Company “A” wishes to use services provided by a cloud service provider. There is a strong need to know what entitlements User has during Entitlement Assignment, Provisioning, Access Runtime, and Access Review phases of IAM.
Entitlements Catalog service returns a list of Business Tasks a user can perform. Entitlements should be portable from one service provider to another.
At any point in time it should be possible to find out what entitlements user has.
Since Entitlements are to be portable from one CSP to another:
User entitlements should not be system specific but rather be based on Business Tasks as defined by business architects
User entitlements should be expressed in a standard format that is based on a pre-defined and agreed upon access control vocabulary that enables one to express entitlements syntax as well as entitlement meaning.

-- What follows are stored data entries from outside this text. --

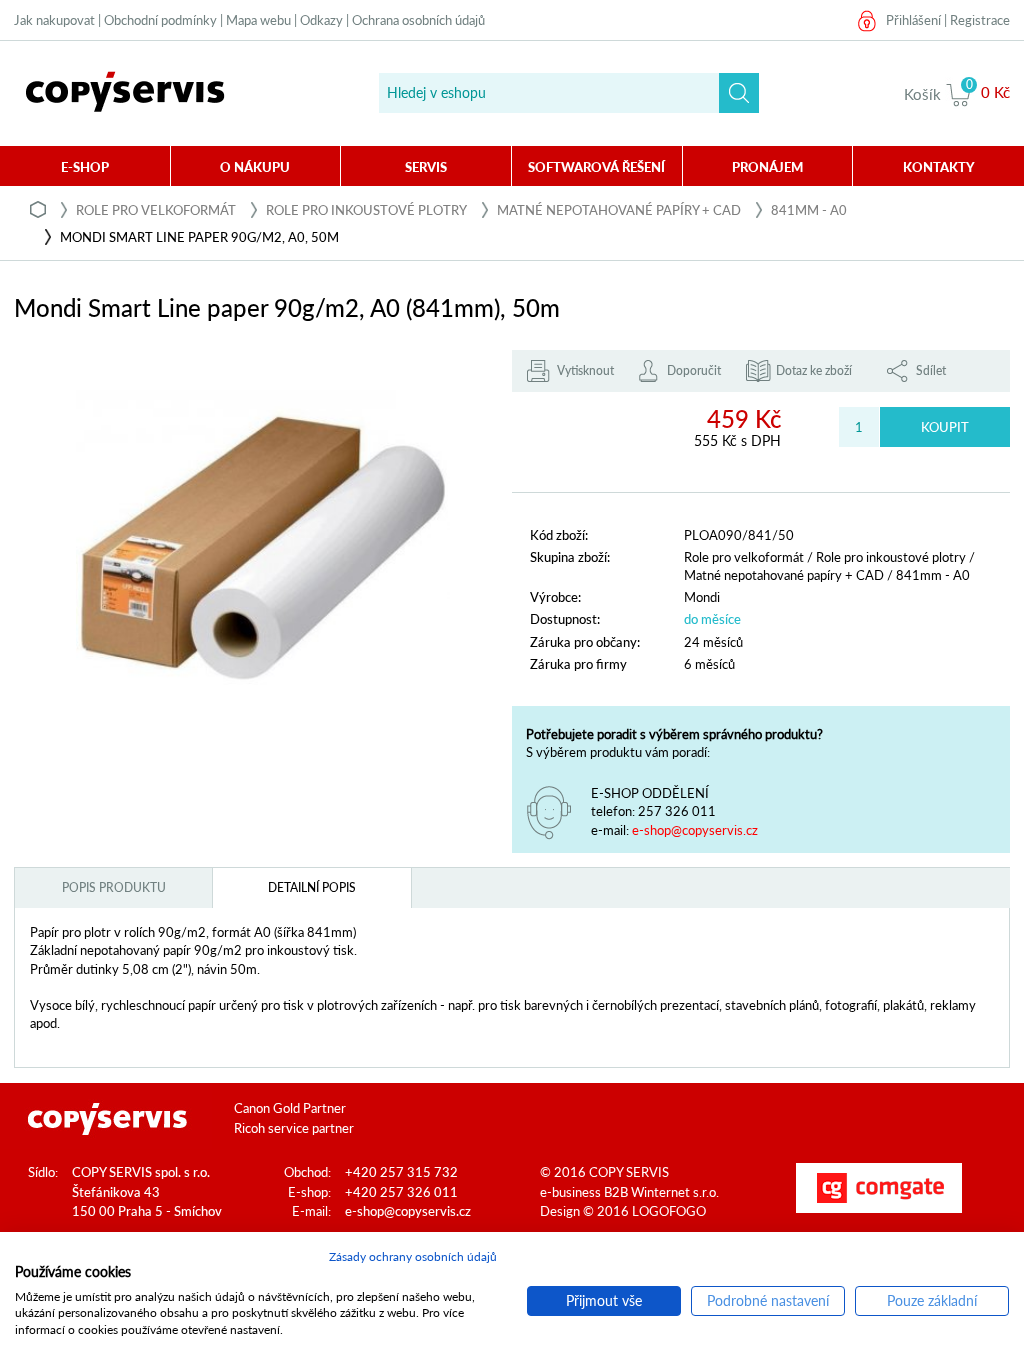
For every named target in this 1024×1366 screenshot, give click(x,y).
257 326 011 (677, 811)
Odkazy (321, 20)
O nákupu (255, 167)
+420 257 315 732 (401, 1172)
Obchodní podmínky (160, 20)
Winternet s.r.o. (675, 1192)
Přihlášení (913, 20)
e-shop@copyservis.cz (695, 830)
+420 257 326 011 (401, 1192)
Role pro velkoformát (156, 210)
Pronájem (767, 167)
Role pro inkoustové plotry (366, 210)
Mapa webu (258, 20)
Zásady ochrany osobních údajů (413, 1256)
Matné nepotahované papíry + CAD (619, 210)
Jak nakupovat (54, 20)
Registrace (980, 20)
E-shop (85, 167)
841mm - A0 (809, 210)
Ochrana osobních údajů (418, 20)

GetEntitlementSyntax – retrieve Entitlement Type Syntax.
GetEntitlementMeaning – retrieve the meaning of the particular entitlement.
An Access Control Vocabulary exists to provide syntax and meaning for each entitlement.

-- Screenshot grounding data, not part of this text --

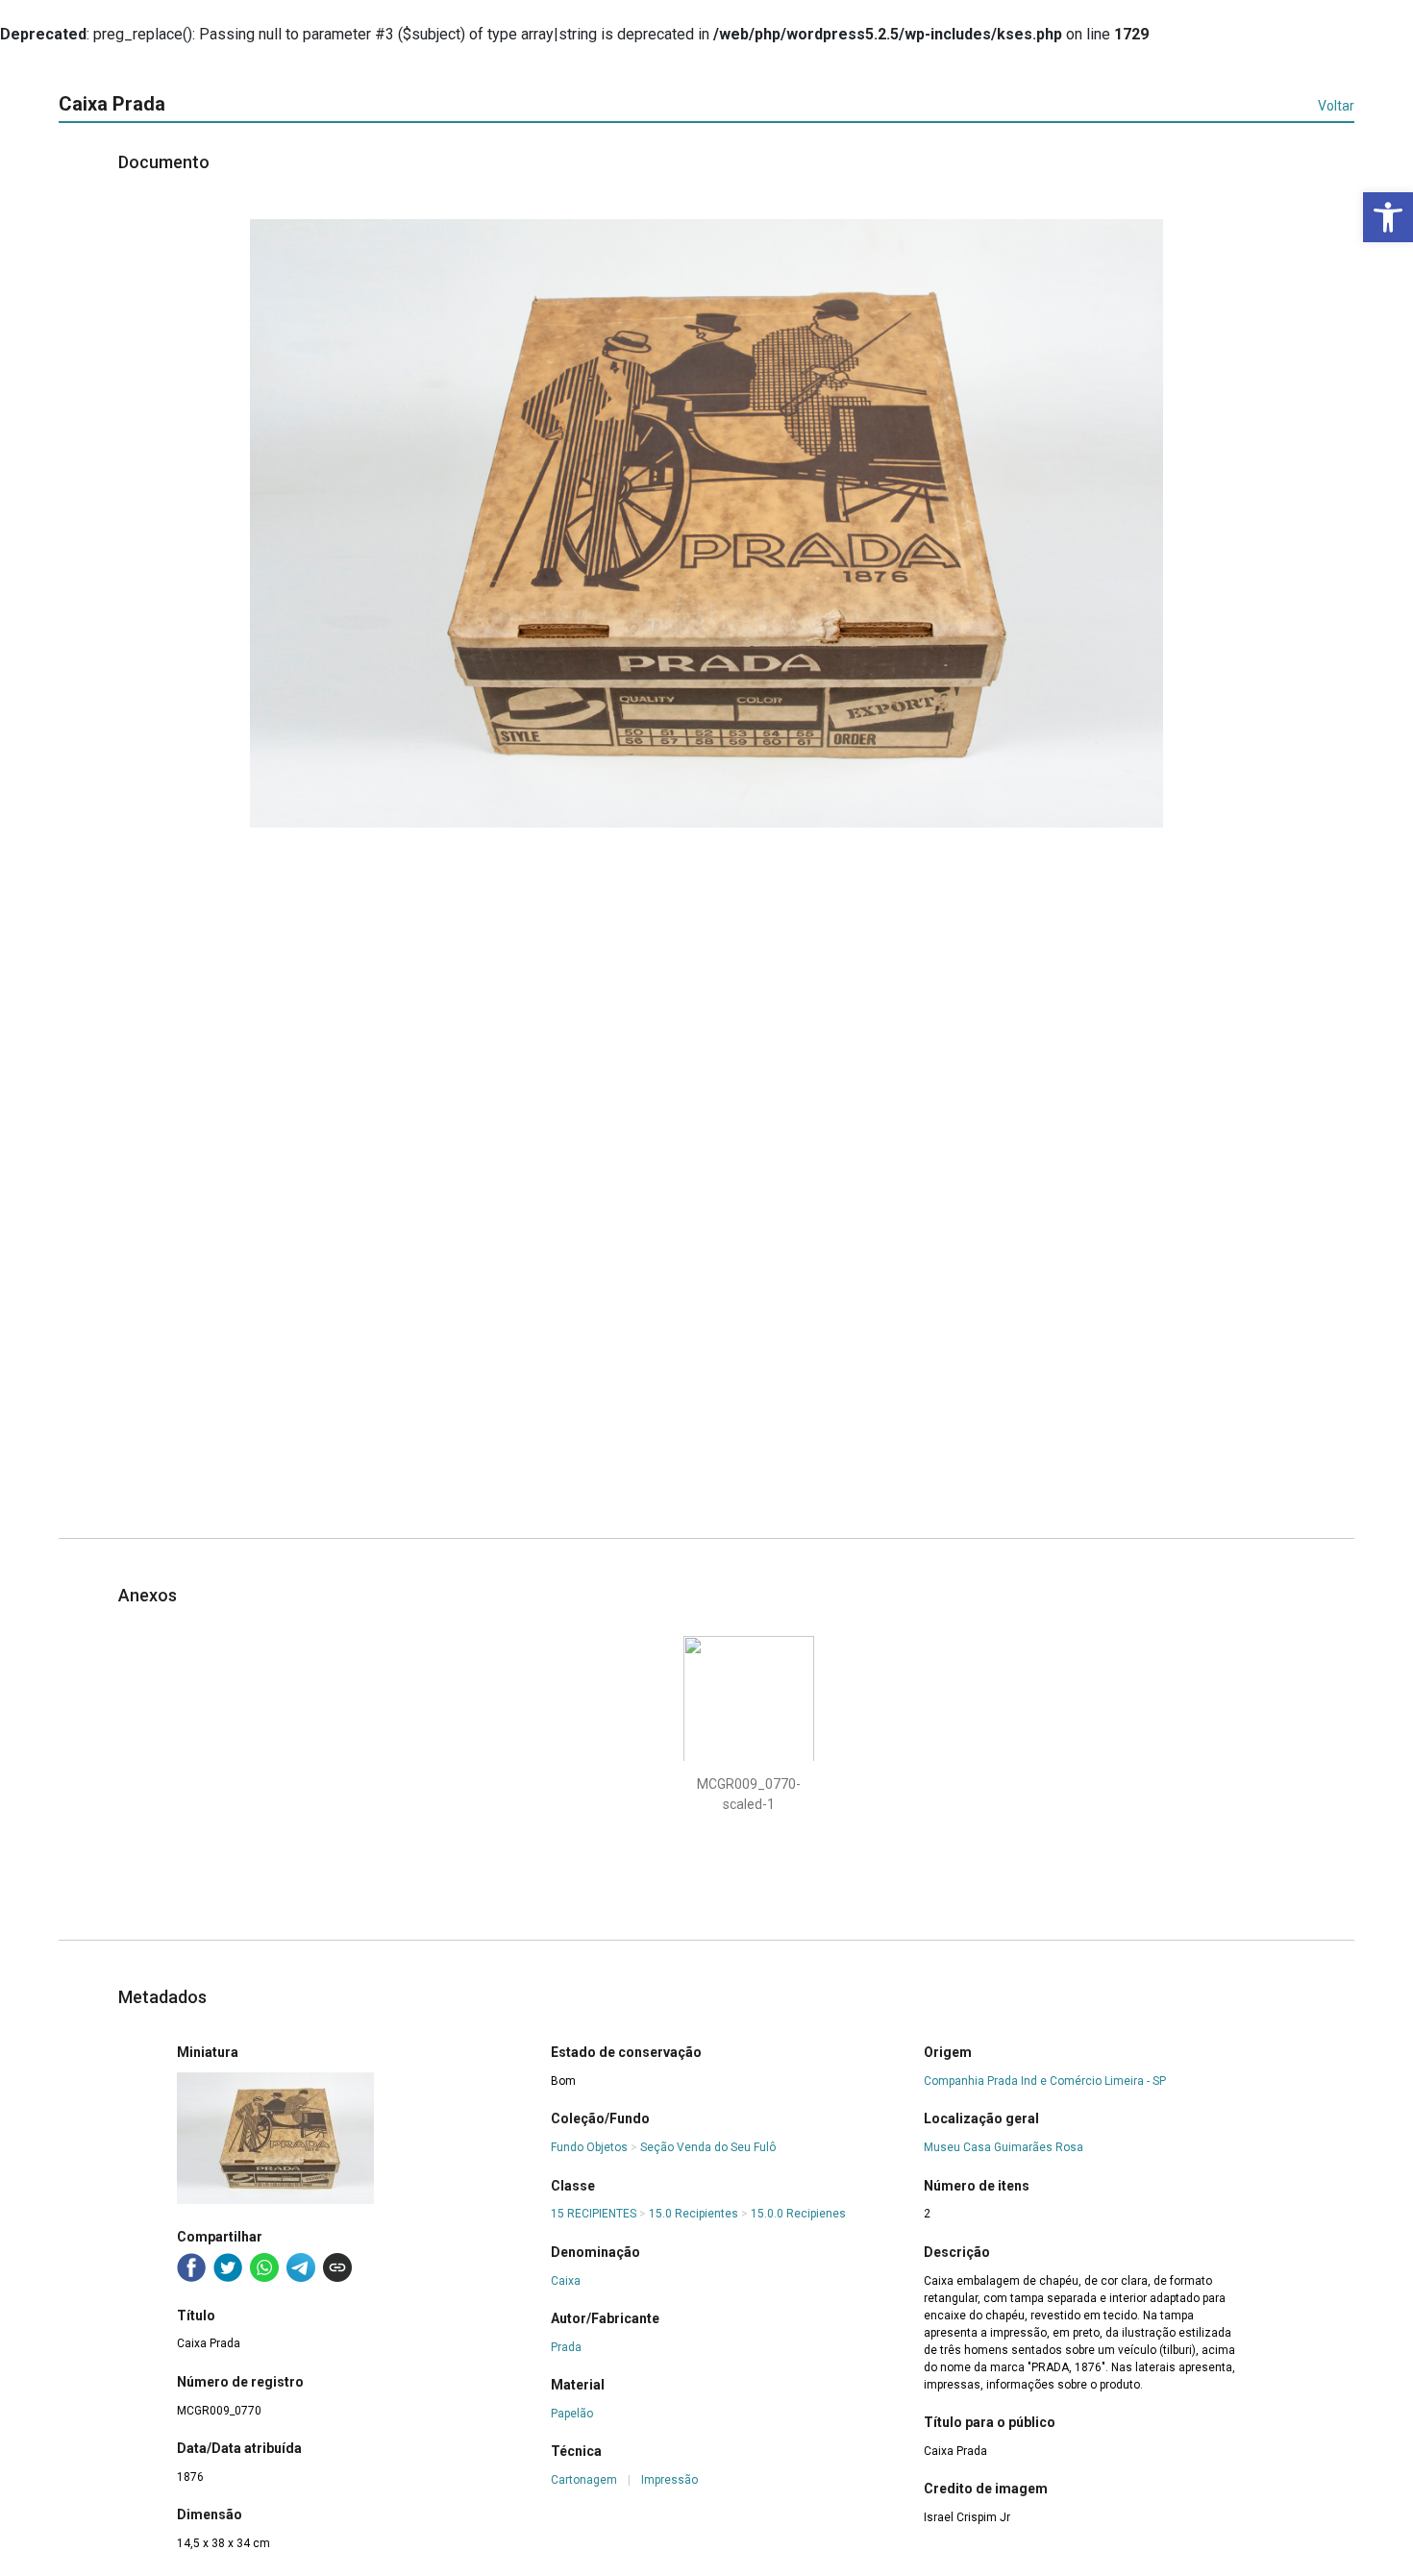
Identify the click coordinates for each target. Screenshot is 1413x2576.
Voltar (1336, 105)
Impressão (669, 2480)
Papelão (572, 2413)
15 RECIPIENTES (593, 2213)
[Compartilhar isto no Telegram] (300, 2267)
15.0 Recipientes (693, 2213)
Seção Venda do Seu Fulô (708, 2147)
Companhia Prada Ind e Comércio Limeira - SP (1045, 2081)
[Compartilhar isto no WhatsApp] (264, 2267)
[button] (1388, 217)
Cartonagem (584, 2480)
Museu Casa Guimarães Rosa (1003, 2147)
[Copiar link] (337, 2267)
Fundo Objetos (589, 2147)
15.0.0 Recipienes (798, 2213)
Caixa (566, 2281)
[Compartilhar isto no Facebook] (191, 2267)
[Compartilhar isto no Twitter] (227, 2267)
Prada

CSPs agree to use the above Access Control Vocabulary to express entitlements in a portable format.
Business Process Framework is provided as input to the Entitlements Model.
The process flow is as follows:
A company uses the services provided by the Cloud Service Provider.

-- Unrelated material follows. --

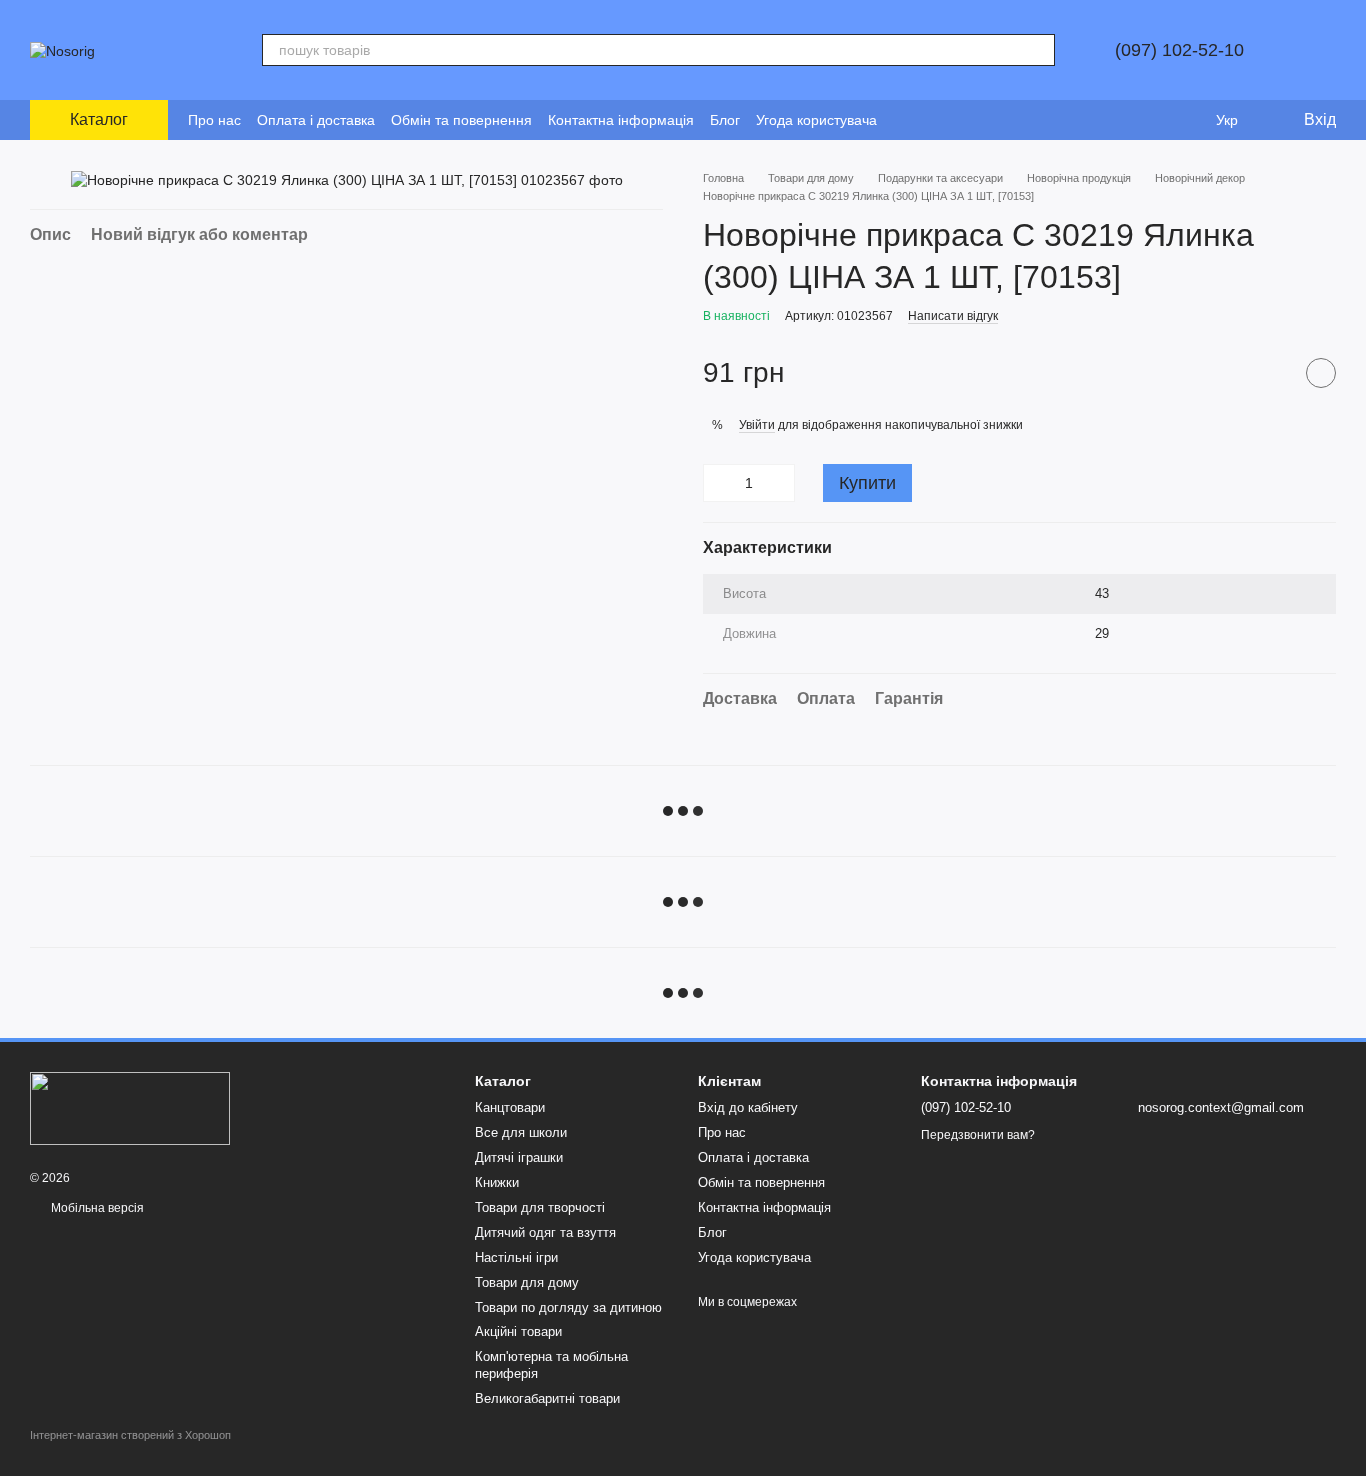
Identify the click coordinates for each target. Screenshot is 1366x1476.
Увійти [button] (757, 425)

The Cloud Service Provider exposes various services representing entitlements for the users from the company.
The company calls GetUserEntitlements service to receive a list of entitlements for a particular user.
The company calls GetEntitlementSyntax service to receive the syntax of an entitlement.
The company calls GetEntitlementMeaning service to receive the meaning a particular entitlement.
1.11Use Case 4: Segregation of Duties based on Business Process
1.11.1Description / User Story
A company for whom a CSP is providing services needs to implement corresponding Segregation of Duties Policies. There is a strong need to know what conflicting entitlements a user could be assigned, prevent such assignment, augment the conflicting assignment with runtime controls, and as a last resort detect the use of conflicting entitlements.
1.11.2Goal or Desired Outcome
Provide a policy-based mechanism to design, implement, test, and access review simple and complex Separation of Duties scenarios.
Leverage XACML standard for expressing the conditional logic of SoD policies. Leverage Access Control Vocabulary to express the syntax and meaning of attributes used in SoD Policies.
Business Tasks is to be the core attribute for designing and registering “Duties” of Segregation of Duties.